Improbable, a British VR startup has announced a hugely successful round of Series B funding.
The funding round, led by Japan’s SoftBank, raised $502 million for the company, which was founded by Cambridge computer science graduates.
According to the Guardian, the investment could be the largest ever investment in a European tech startup.
The company uses cloud-based distributed computing to allow for the creation of virtual worlds for use in games or for ‘massive-scale simulations of the real world’.
The company’s first product, SpatialOS, is a distributed operating system that creates large-scale simulations. The system integrates with major games engine and has been available in beta since March.
Herman Narula, CEO of Improbable, said:
“The kinds of games enabled by SpatialOS – multiplayer games allowing players to form meaningful relationships with games worlds and with each other – will be category-defining, and attract new audiences.
Improbable is currently working on applying the technology that underpins SpatialOS to the simulation of complex real-world systems, such as creating models of transport infrastructure.
“We believe that the next major phase in computing will be the emergence of large-scale virtual worlds which enrich human experience and change how we understand the real world. At Improbable we have spent the last few years building the foundational infrastructure for this vision,” Narula continued.
......
→ Things to do:
• a. Name every company and news outlet mentioned in the article on Improbable's funding round.
• b. Carry on the article about Improbable's Series B funding from the point where it stops.

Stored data
......
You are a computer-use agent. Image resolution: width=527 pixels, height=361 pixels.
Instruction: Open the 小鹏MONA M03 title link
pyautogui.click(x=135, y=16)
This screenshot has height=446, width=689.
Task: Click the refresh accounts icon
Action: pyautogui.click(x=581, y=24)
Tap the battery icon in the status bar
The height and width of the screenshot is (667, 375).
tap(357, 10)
......
→ Written responses:
• a. Improbable, SoftBank, the Guardian

• b.
Developers have begun to explore the capabilities of SpatialOS to create games that are able to manage higher player numbers and larger scale environments.
The company claims that these kinds of massive multiplayer games will be able to created and scaled by teams without the need for dedicated network engineering or initial infrastructure costs.
The investment was driven by the ‘considerable potential’ for expanding the capabilities of the technology’s simulation abilities.
Deep Nishar, managing director, Softbank, said:
“Beyond gaming, this new form of simulation on a massive scale has the potential to help us make better decisions about the world we live in. Improbable’s technology will help us explore disease, improve cities, understand economies and solve complex problems on a previously unimaginable scale.
“Along with machine learning and IoT, improbable’s distributed computation technology represents a critical next frontier in computing.”